Depression

I hate the condescending nature of anti-depressant commercials. Most of them have somber-looking middle age white women with plaintive eyes reciting “depression is serious medical condition”. Then a soft, nurturing male voice calmly explains that these pills will balance your brain juices so you don’t feel tired or stressed out anymore.

It’s okay. This is something you can’t change.
It’s out of your control. Take these.
It’s like a diabetic taking insulin. Nothing to be ashamed of.
Soon you’ll be normal. Everyone will like you. 
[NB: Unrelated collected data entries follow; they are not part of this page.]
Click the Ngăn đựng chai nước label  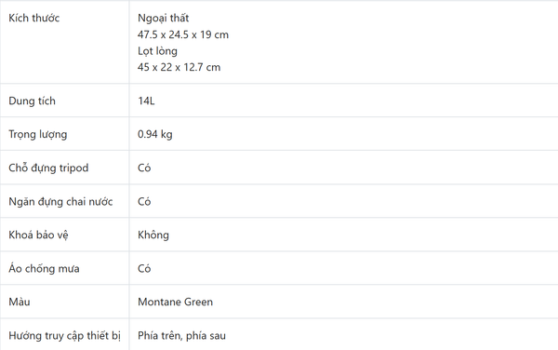pos(60,201)
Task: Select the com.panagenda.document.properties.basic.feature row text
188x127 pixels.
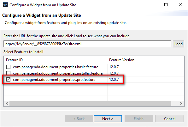Action: (56, 67)
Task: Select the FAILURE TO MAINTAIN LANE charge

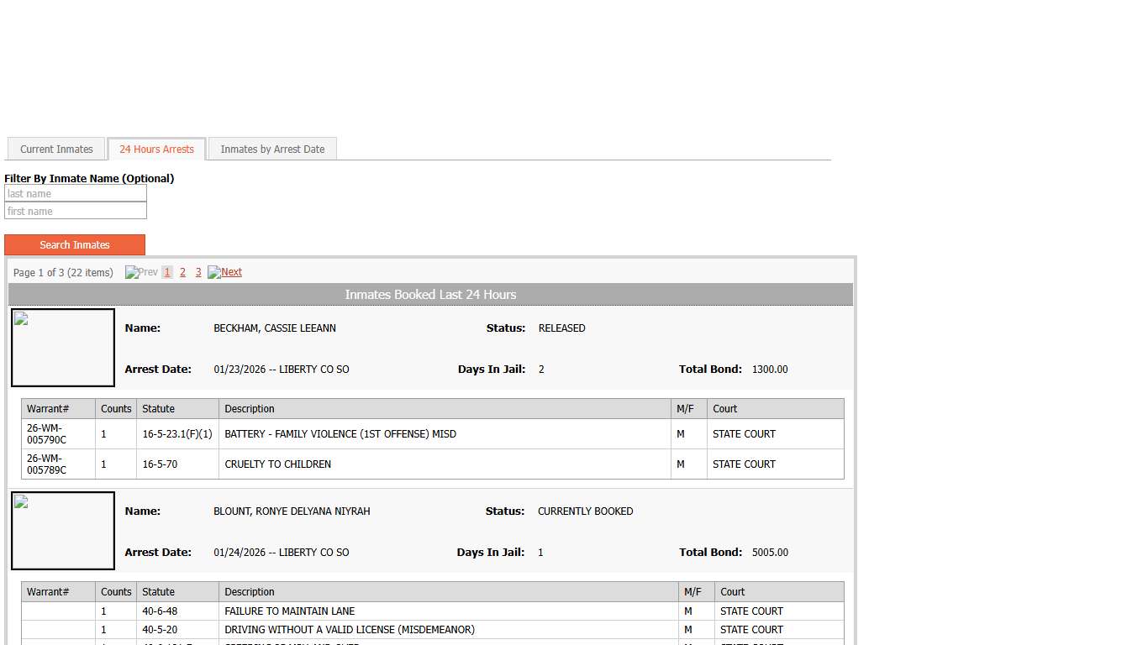Action: pos(290,611)
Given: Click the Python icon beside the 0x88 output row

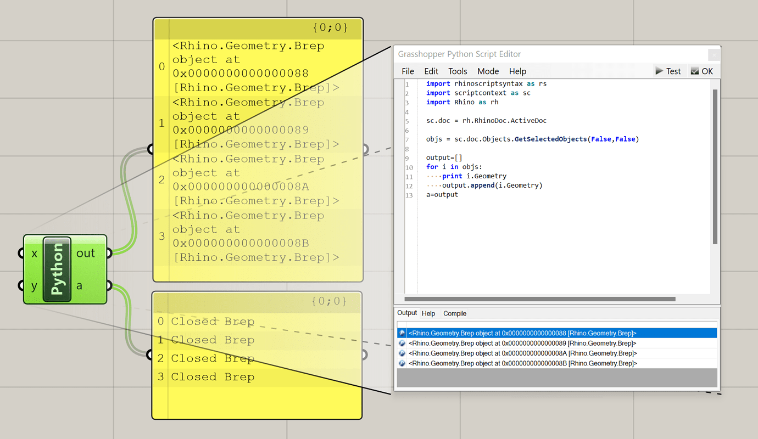Looking at the screenshot, I should tap(402, 333).
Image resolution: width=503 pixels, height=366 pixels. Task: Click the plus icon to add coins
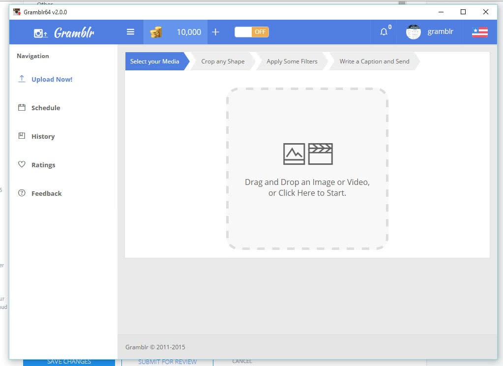(215, 32)
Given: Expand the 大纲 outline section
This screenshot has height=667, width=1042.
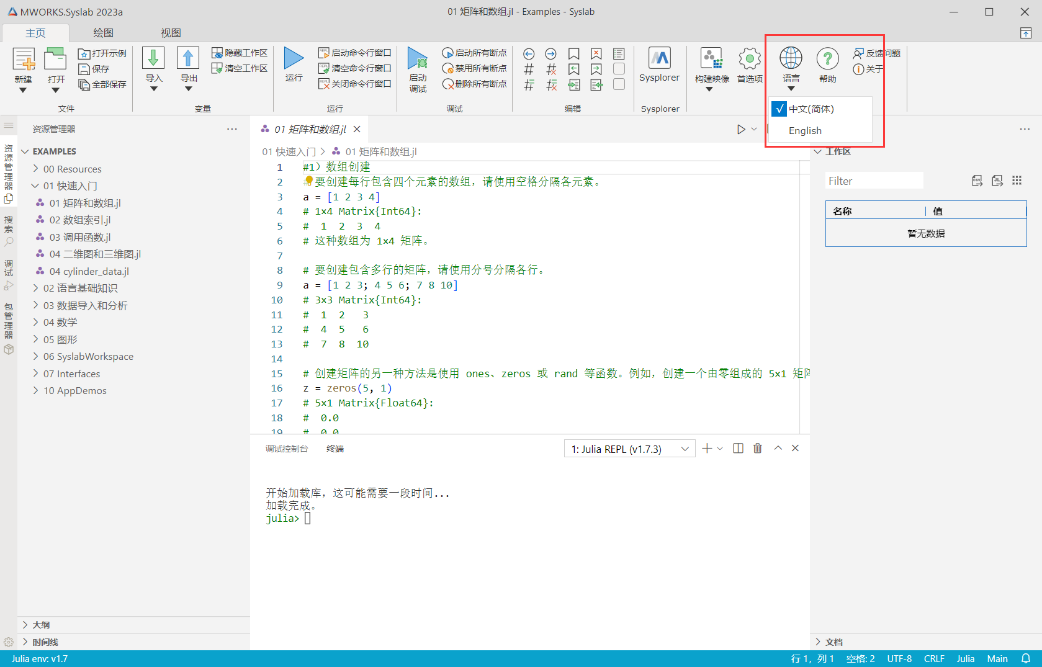Looking at the screenshot, I should (x=41, y=625).
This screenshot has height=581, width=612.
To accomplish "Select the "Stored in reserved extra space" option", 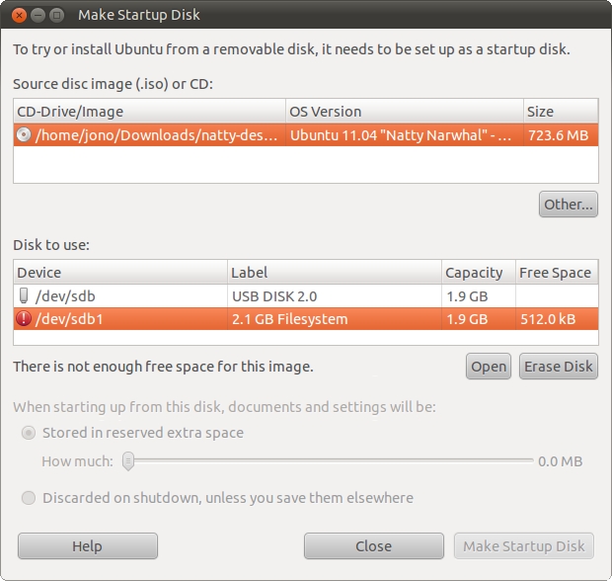I will pyautogui.click(x=29, y=433).
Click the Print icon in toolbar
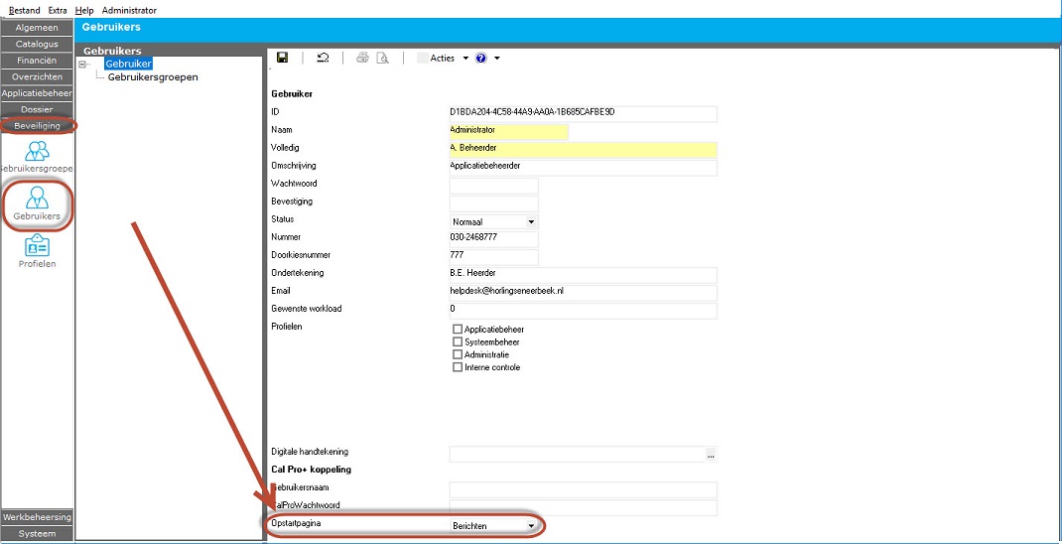 [x=362, y=59]
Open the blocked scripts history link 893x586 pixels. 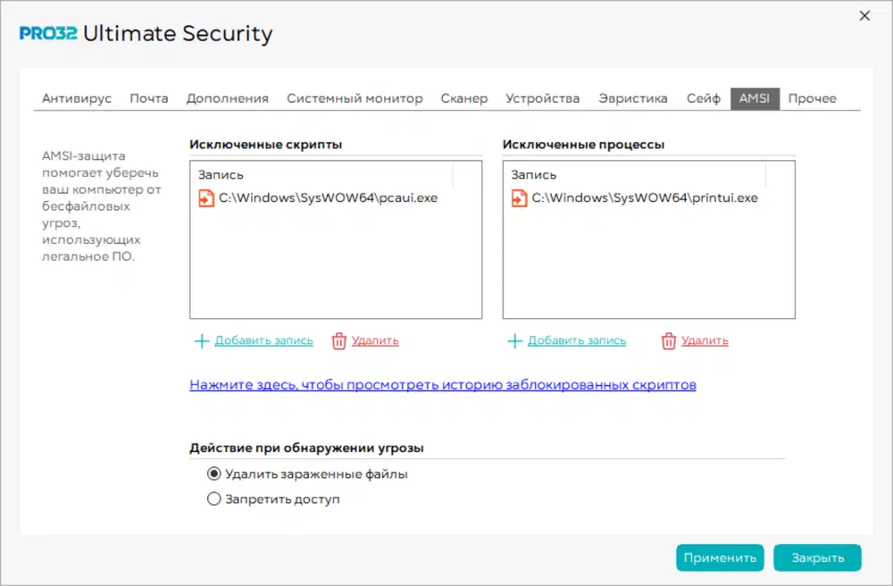tap(442, 385)
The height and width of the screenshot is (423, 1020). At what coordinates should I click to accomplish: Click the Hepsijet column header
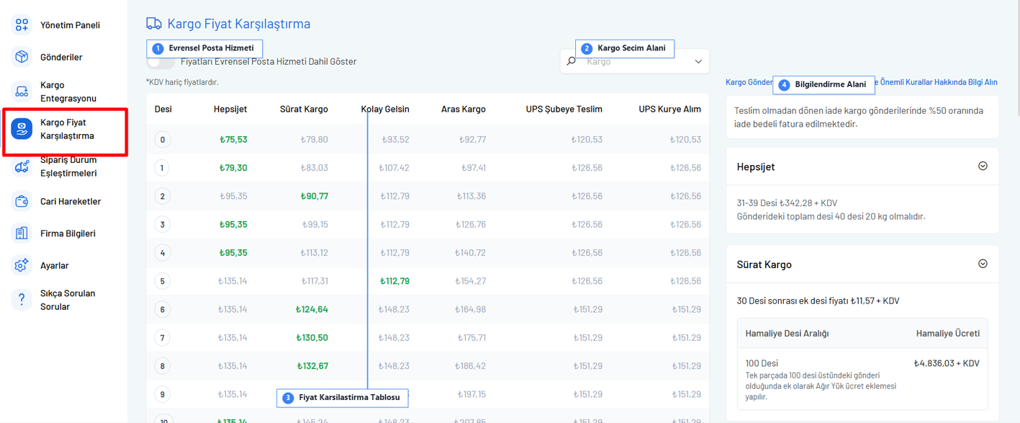(230, 110)
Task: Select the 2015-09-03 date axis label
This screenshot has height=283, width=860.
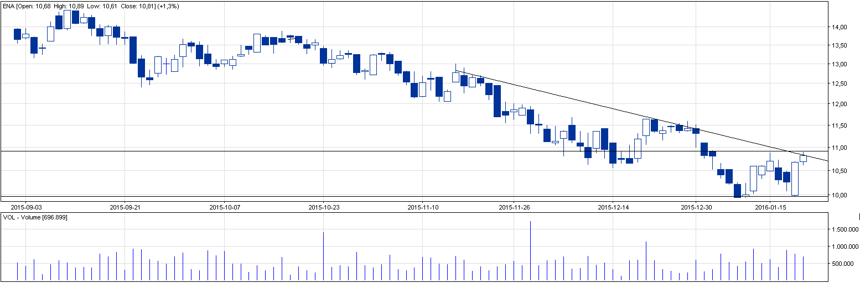Action: tap(26, 207)
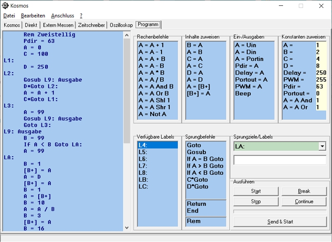The height and width of the screenshot is (242, 332).
Task: Click the empty label input field
Action: coord(280,160)
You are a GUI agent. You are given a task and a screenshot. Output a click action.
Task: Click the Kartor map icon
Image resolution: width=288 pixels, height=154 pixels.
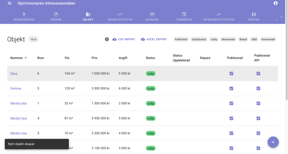[254, 14]

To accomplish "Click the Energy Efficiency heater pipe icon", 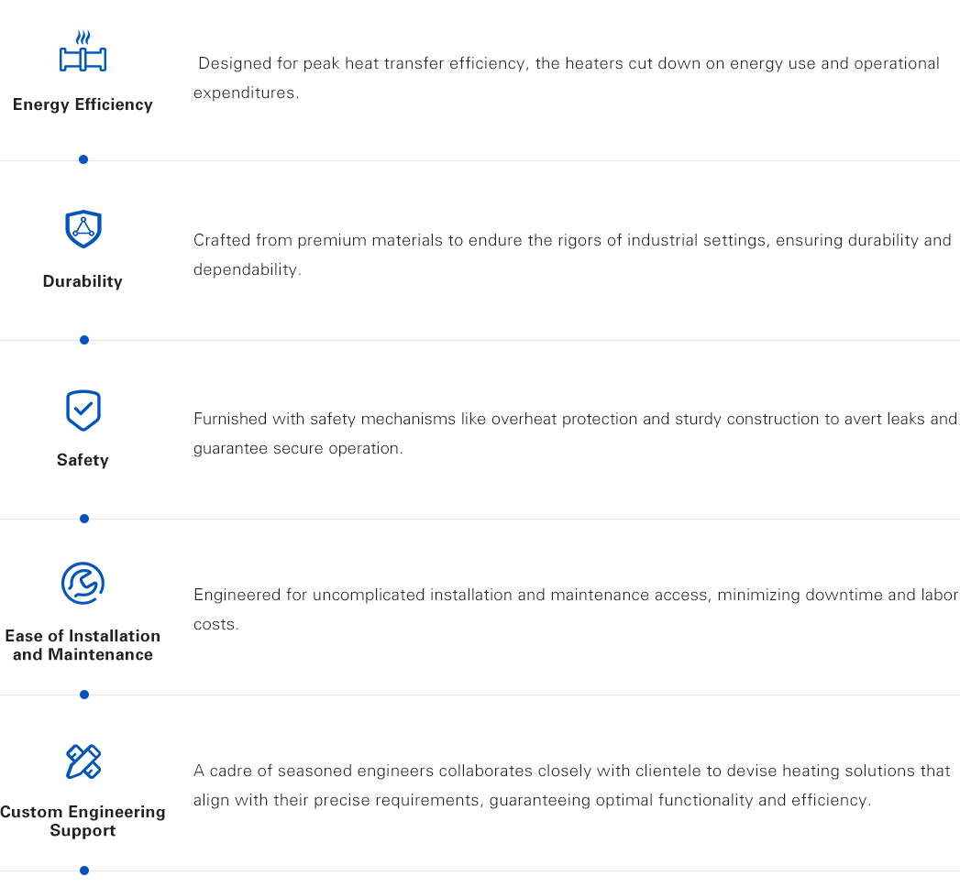I will tap(83, 53).
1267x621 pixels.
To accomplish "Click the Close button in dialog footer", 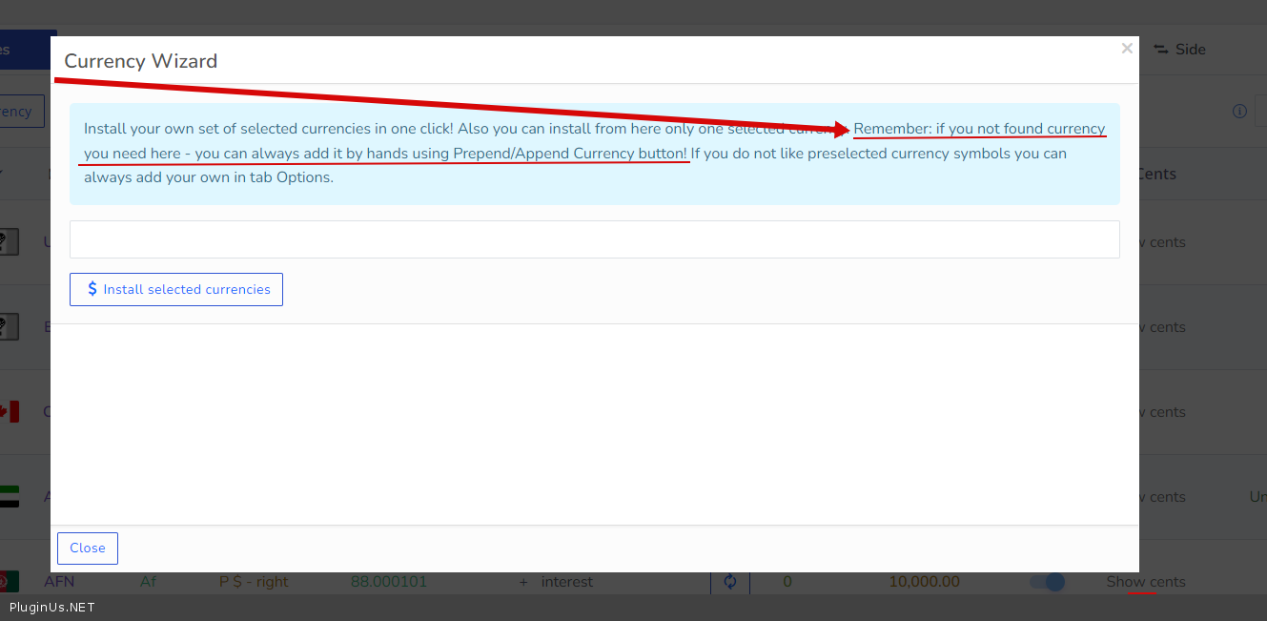I will (88, 549).
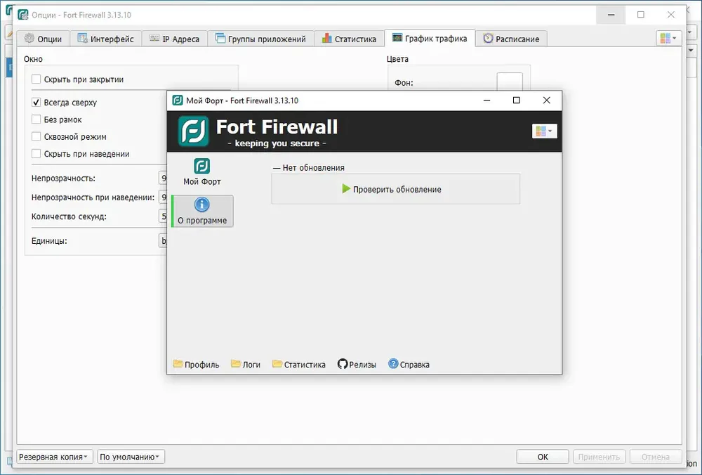Tick the Без рамок checkbox
This screenshot has width=702, height=475.
[37, 119]
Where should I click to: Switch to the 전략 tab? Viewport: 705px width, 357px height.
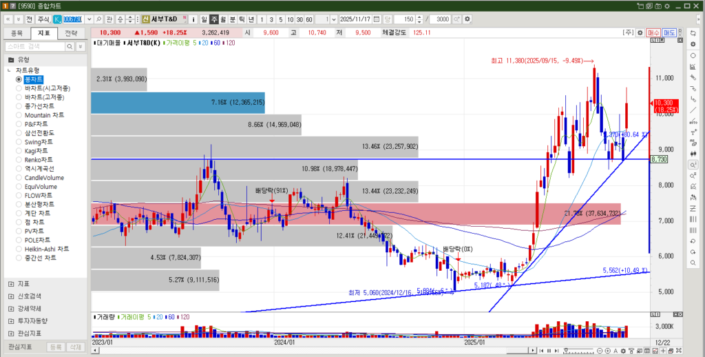(71, 32)

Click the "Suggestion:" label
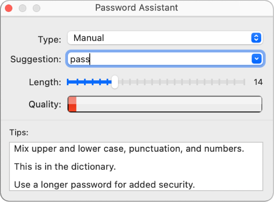pos(36,59)
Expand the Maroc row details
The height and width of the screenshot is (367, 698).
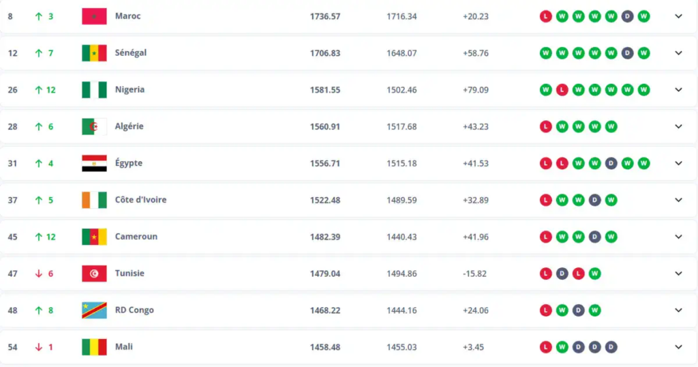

I take anti-depressants. I can’t relate to these advertisements at all. Then again, I have no desire to enhance interpersonal relationships with strangers. I do know that these pills afford me the opportunity to make better choices. Ever since I woke up from depression I’ve viewed every day as an opportunity to get stronger.

Leveling out my brain juices is only a temporary fix. I feel like depression is more than a medical condition. It’s a life choice. When it comes to horrific thoughts and sadistic humor – I’m the darkest person I know. I embrace the cruelty of nature with the same loving acceptance I once held for Pappy, my bigoted Southern grandfather. Everyone’s got shit to deal with, it just doesn’t all smell the same.

I lean into the dark parts of myself until the whole mess falls over and all I can do is laugh.  I learned how to do this from my favorite Robert.  That’s where I pick up a more Eastern view of things and the Western medicine becomes a mere cog in deus ex machina.  If I get lazy and rely on an external force to make me feel good, all the drugs in the world won’t help.  Namaste.